“Sanat sanat içindir” fikrini savunmuş, Namık kemal, İbrahim Şinasi, Ziya Paşa gibi Tanzimat sanatçıları. Sanatın, toplumun sorunlarını yansıtmasını gerektiğini savunan Nazım Hikmet, Rıfat Ilgaz gibi edebiyatçılar da “Sanat toplum içindir” fikrini savunmuşlar.
Biz bu tartışmadan sıyrılıp günümüze gelelim. Sanat yaptığını iddia eden ve kendini sanatçı zanneden bir topluluk var ki evlere şenlik. Onlara göre sanat, ne sanat için yapılır, ne de toplum için. Sanat, gerçekten sanatsa eğer, para için yapılır. Ara sıra da çıkarak birkaç afili söz söylemek, toplumun kafasını karıştırmak için yapılır.
Bu sözde sanatçılar bazen ekranlara çıkarak “İnsanları çok seviyorum” maskesinin ardına gizlenirler. Tabi yerseniz! İnsanları çok sevdiğini ileri süren bu sözde sanatçılar, her akşam başka bir gece kulübünde, o çok sevdiğini iddia etikleri insanların hayat tarzına tamamen ters bir yaşantı içinde sabahlarlar. Nasıl olsa(!) insanları çok seviyorum diyerek kandırdıkları o insanların paraları vardır ceplerinde. Kendi kültürünü tanımaktan aciz olan bu sanatçı topluluğunun, insanlar için ürettiği bir değer de yoktur aslında. Tamamen hazcılığa dayalı yaşantılarının, kendilerine verdiği zararın bile farkına varamayacak kadar gözleri kör, kulakları sağırdır.

Yapılacaklar:
1. Sanat üzerine olan metne göre "Sanat toplum içindir" fikrini savunan hangi iki edebiyatçının adı geçiyor?
2. Sanat üzerine olan metinden "Biz bu tartışmadan" ile "karıştırmak için yapılır." arasındaki bölümü, bu iki kısım da dahil, hiç değiştirmeden yazın.

Sıralanan kayıtlar:

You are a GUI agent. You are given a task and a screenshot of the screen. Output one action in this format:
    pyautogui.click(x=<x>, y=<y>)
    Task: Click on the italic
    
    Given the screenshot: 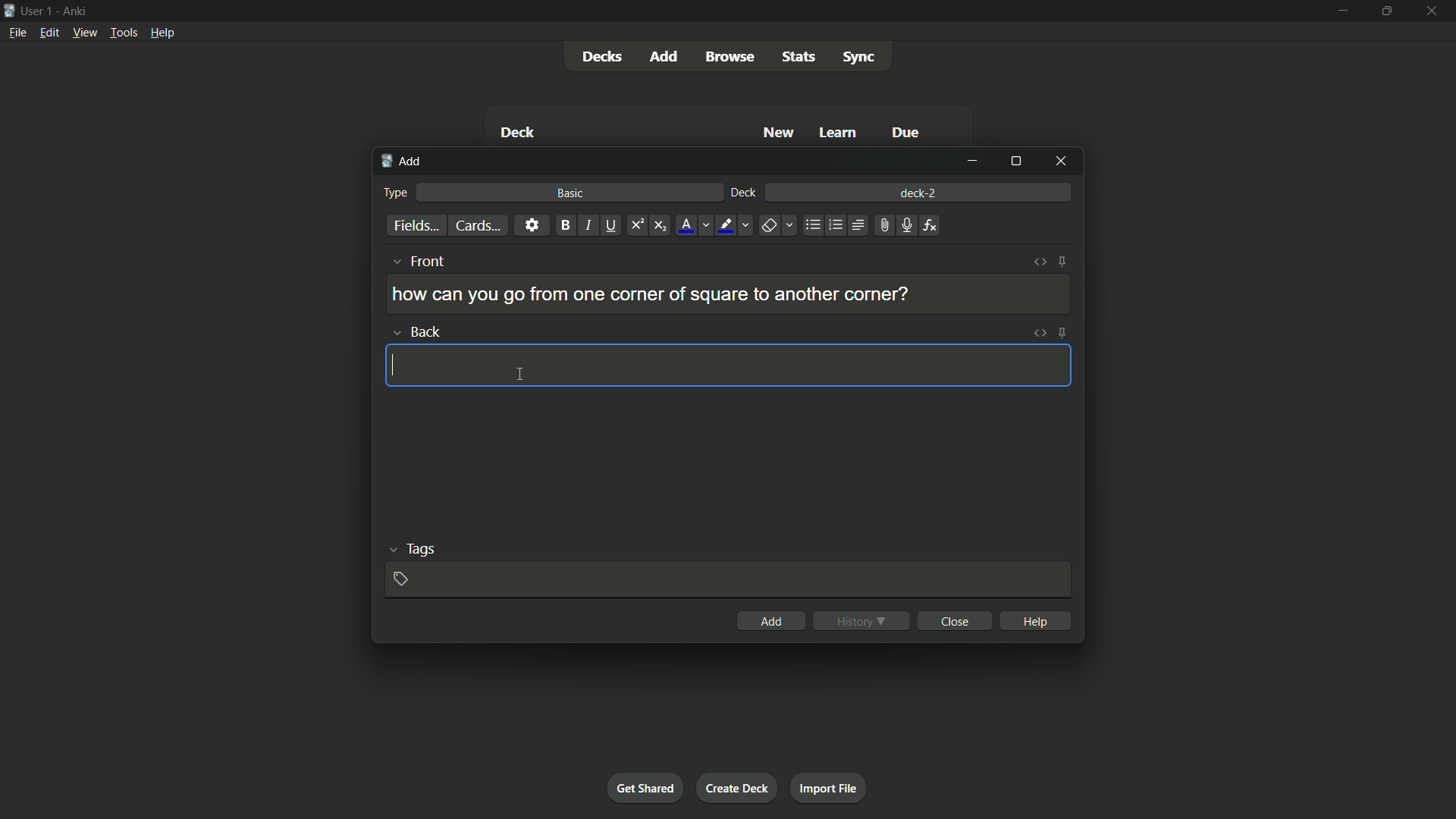 What is the action you would take?
    pyautogui.click(x=587, y=226)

Görev çözümleri:
1. Nazım Hikmet ve Rıfat Ilgaz.

2.
Biz bu tartışmadan sıyrılıp günümüze gelelim. Sanat yaptığını iddia eden ve kendini sanatçı zanneden bir topluluk var ki evlere şenlik. Onlara göre sanat, ne sanat için yapılır, ne de toplum için. Sanat, gerçekten sanatsa eğer, para için yapılır. Ara sıra da çıkarak birkaç afili söz söylemek, toplumun kafasını karıştırmak için yapılır.